To call a closure on another thread, one must escape the value of the closure to another thread.

Swift already provides semantics for non-escaping closures, ensuring that they can only be passed "down" the stack. Any attempt to save a non-escaping closure elsewhere (e.g., into a local or global variable, or pass it to a function requiring an escaping closure) is already an error. Therefore, we consider a closure to execute concurrently if it is an escaping closure.

Note: The presence of withoutActuallyEscaping in the language undercuts this argument. In fact, the DispatchQueue.concurrentPerform operation does exactly this. We can introduce additional type system features, such as "concurrent" function types, to address such problems.

A local function is always assumed to execute concurrently, because they are always assumed to escape.

That a closure or local function is executes concurrently is not a problem by itself. We need to establish what other code it is executing concurrently with. We say that a given closure or local function g executes concurrently with another function or closure (call it f) if that closure or local function or any function enclosing it, up to but not including f, executes concurrently. For example:

func f() {
  var array = [1, 2, 3]
  doSomethingOther {           // A
    var otherArray = [1, 2, 3]
    doSomethingMiddle {        // B
      doSomething { i in       // C
        array.append(i)
        otherArray.append(i)
      }
    }  
  }
}

The innermost closure (marked C) executes concurrently with the function f if any of the closures marked C, B, or A executes concurrently. Similarly, that same closure (marked C) executes concurrently with the closure marked A if either C or B executes concurrently.

If a closure or local function executes concurrently with the function that declares a given local var stored property that it captures, the program is ill-formed. In our example above, the access to array is ill-formed if closure C executes concurrently with f, while the access to otherArray is ill-formed if the closure C executes concurrently with the closure A.

Swift's bias toward non-escaping closures means that a lot of existing, correct code will already satisfy the constraints above.

Non-shareable types

Non-shareable types are prolific sources of data races, because if any instance of the type crosses the boundary from one thread to another, it can introduce a data race. Preventing this form of data race requires limiting the transfer of values of non-shareable type.

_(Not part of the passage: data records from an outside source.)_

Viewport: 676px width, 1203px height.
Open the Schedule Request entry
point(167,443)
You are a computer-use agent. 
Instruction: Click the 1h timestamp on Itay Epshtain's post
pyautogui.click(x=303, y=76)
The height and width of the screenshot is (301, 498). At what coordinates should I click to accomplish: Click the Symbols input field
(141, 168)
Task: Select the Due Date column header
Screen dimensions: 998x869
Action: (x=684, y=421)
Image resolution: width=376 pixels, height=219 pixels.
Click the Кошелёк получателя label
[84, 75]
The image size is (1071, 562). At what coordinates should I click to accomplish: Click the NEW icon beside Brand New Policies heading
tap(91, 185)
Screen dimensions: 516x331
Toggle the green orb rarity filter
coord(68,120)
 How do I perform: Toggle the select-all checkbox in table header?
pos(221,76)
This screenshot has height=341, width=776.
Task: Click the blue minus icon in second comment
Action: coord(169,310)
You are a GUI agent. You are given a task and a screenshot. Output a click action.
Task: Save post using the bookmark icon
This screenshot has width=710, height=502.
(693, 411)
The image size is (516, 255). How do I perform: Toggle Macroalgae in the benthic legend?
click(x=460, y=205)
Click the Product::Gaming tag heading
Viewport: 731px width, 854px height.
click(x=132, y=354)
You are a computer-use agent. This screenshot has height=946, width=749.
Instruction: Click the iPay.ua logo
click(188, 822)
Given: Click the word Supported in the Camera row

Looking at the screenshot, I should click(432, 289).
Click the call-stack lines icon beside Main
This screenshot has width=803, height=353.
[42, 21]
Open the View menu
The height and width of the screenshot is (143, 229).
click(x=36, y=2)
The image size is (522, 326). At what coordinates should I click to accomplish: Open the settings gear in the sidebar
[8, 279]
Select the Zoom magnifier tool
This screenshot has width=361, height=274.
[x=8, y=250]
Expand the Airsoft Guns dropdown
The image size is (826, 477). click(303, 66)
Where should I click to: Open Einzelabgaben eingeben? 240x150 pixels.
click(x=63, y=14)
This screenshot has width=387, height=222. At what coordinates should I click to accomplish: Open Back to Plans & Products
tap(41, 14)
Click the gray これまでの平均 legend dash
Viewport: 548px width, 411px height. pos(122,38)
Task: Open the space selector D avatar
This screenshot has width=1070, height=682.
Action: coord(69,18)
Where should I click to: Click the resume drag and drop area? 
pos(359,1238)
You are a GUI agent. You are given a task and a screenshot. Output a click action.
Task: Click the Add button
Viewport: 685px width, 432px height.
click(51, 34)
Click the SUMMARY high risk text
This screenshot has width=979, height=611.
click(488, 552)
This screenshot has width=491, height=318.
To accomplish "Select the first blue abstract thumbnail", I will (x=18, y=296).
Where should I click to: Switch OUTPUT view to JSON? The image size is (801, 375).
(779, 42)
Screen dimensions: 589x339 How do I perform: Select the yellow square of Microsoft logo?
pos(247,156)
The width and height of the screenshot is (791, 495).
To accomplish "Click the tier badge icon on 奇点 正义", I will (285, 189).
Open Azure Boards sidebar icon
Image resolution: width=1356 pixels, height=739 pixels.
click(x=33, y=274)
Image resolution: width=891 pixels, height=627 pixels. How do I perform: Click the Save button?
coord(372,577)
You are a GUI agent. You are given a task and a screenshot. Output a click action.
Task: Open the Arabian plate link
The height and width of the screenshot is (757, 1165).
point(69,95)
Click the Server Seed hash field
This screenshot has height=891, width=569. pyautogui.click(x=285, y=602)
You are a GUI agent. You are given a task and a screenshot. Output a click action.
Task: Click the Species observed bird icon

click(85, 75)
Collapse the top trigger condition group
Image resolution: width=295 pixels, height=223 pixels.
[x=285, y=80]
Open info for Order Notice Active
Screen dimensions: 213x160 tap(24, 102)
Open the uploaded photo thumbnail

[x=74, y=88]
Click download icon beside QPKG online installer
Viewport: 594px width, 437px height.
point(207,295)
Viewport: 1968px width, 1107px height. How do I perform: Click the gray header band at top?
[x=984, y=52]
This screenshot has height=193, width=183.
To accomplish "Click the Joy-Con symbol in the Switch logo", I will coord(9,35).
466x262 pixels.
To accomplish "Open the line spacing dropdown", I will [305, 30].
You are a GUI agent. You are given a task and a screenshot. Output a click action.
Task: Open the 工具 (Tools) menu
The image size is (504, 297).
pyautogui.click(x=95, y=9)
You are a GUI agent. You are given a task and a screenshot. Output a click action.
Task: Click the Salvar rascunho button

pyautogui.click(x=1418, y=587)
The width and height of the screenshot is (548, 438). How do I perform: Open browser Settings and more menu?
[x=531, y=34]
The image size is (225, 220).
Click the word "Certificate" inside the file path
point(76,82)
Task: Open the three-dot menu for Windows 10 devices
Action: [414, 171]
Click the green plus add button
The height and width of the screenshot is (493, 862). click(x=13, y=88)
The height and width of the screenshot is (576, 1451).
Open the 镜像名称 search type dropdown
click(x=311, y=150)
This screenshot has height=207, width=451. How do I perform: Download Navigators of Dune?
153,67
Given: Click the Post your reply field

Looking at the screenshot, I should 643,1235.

The protocol-based actor isolation pitch requires that an actor function used from outside the actor have parameter and result types that conform to the ActorSendable protocol (which aligns with our notion of shareable types here). This approach, generalized to also account for global-actor-qualified entities, would prevent a large class of data races.

In addition, we would need to prevent the capture or return of non-shareable values in any function or closure that executes concurrently with the location the value was produced:

func f(numbers: [Int]) async -> [Int] {
  let ns = NonShareable()
  let results = numbers.concurrentMap { // assume closure executes concurrently
    ns.computeNewValue($0)
  }
  return results
}

In general, the problem here is one of escape analysis: we need to determine whether a given non-shareable value can "escape" out of the current context and into a context where they might be used concurrently. The suggestions above likely to not account for all of the ways in which a value of non-shareable type can escape.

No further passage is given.